■ EXERCISE: Transcribe exactly the lines that fall between the one holding "You are a computer-use" and the one holding "Instruction: Click the 수입판매원 루이비통코리아 bullet", inclusive, from the entries below.
[[ DATA SUPPLIED, beginning ]]
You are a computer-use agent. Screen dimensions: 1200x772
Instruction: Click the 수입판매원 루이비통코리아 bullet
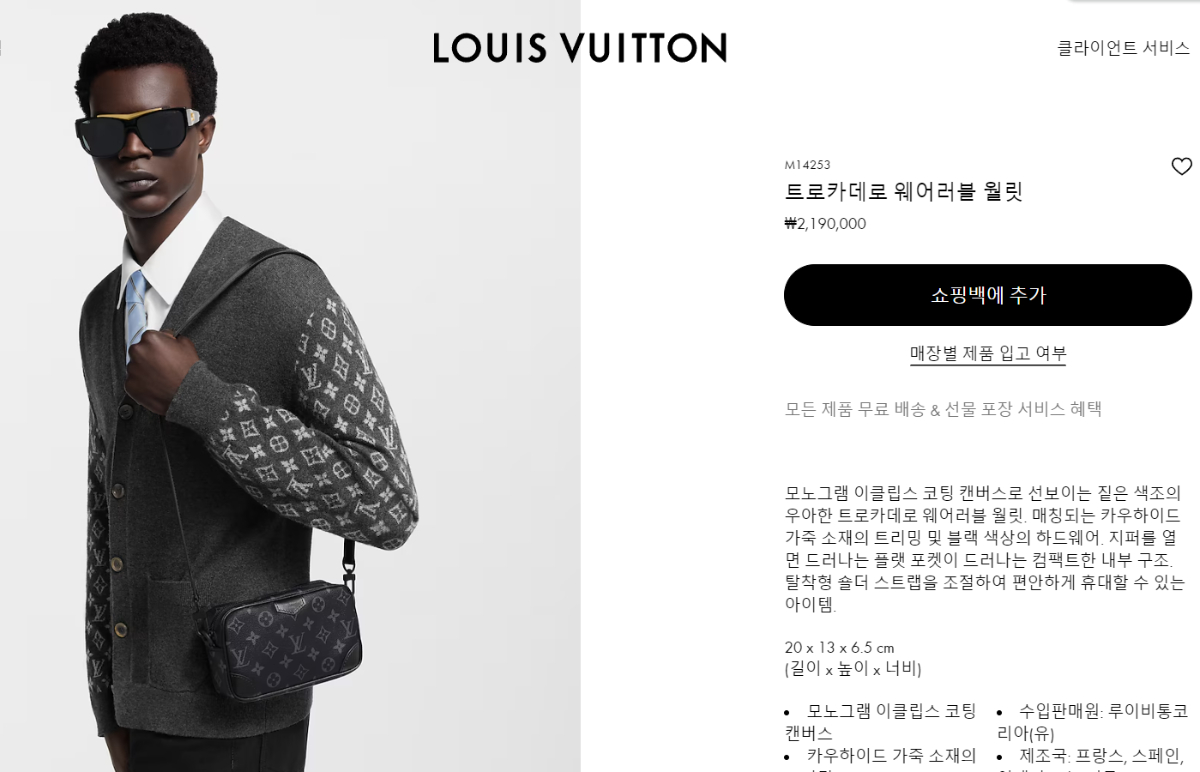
[[ DATA SUPPLIED, end ]]
[[ DATA SUPPLIED, beginning ]]
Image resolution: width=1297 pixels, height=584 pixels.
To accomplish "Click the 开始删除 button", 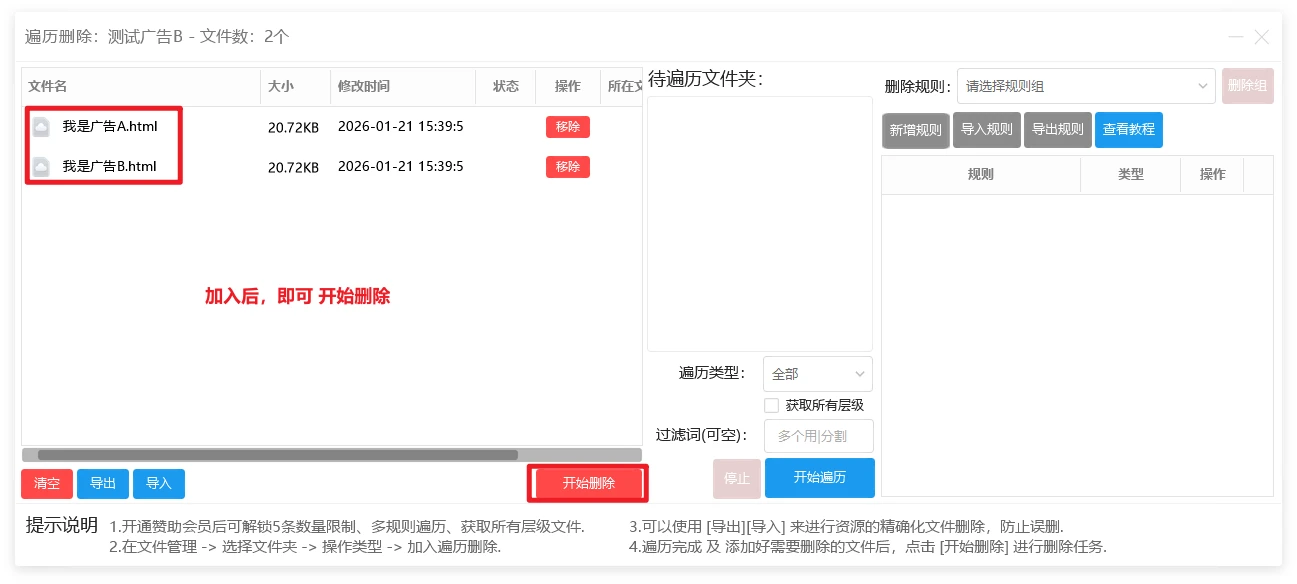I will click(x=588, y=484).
[[ DATA SUPPLIED, end ]]
[[ DATA SUPPLIED, beginning ]]
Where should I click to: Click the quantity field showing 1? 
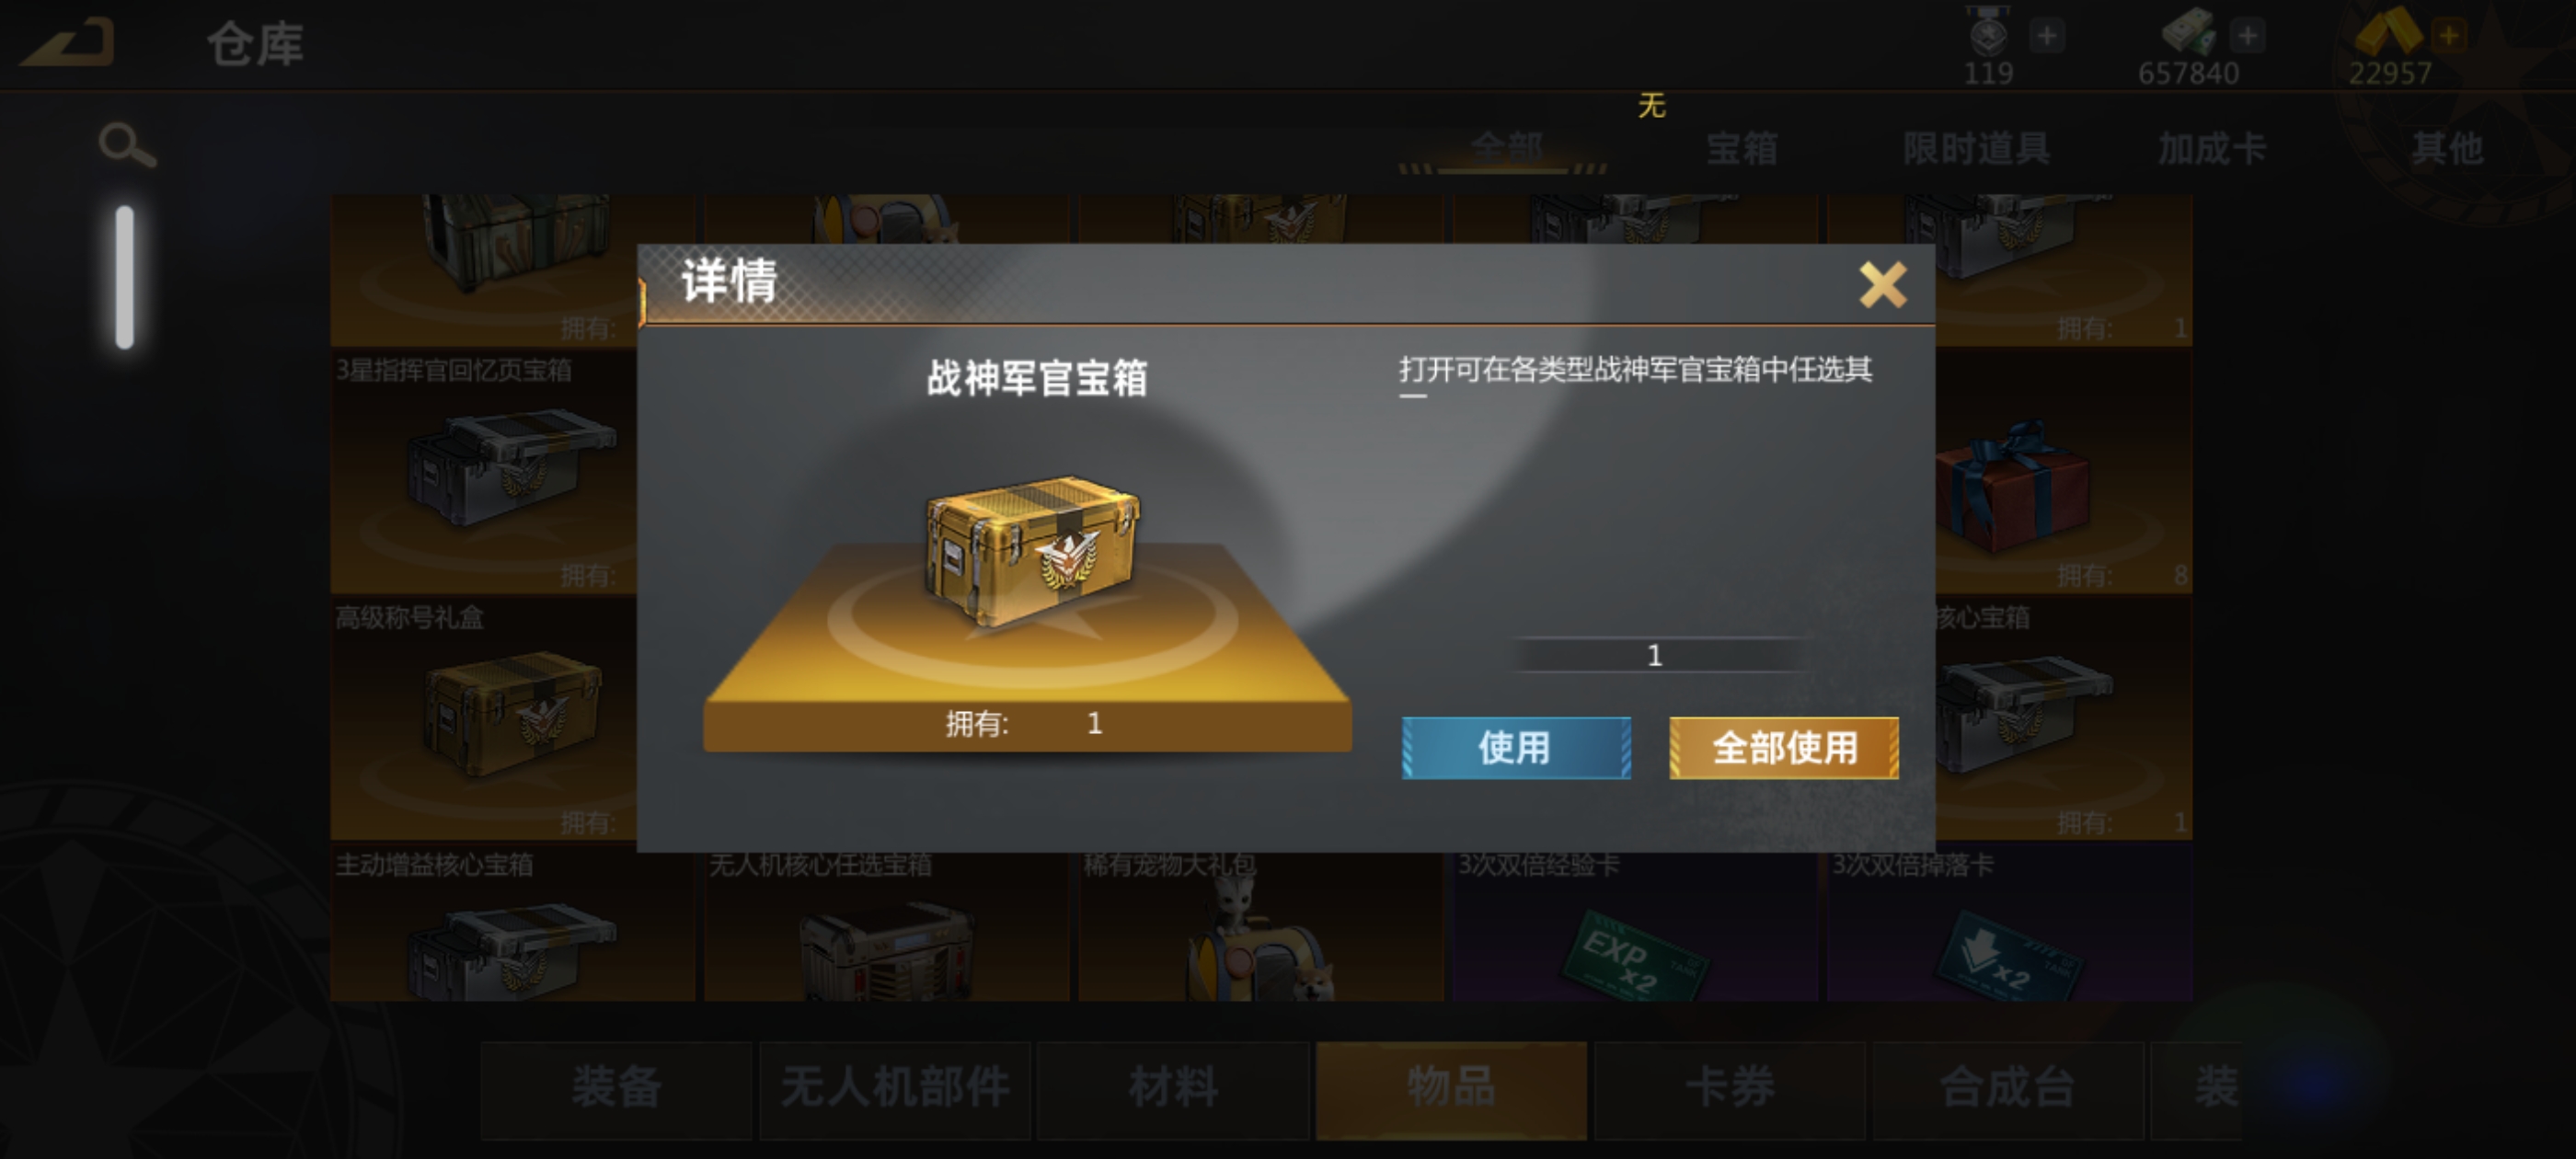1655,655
[[ DATA SUPPLIED, end ]]
■ REPLY TO THE EXERCISE:
You are a computer-use agent. Screen dimensions: 1200x772
Instruction: Click the 수입판매원 루이비통코리아 bullet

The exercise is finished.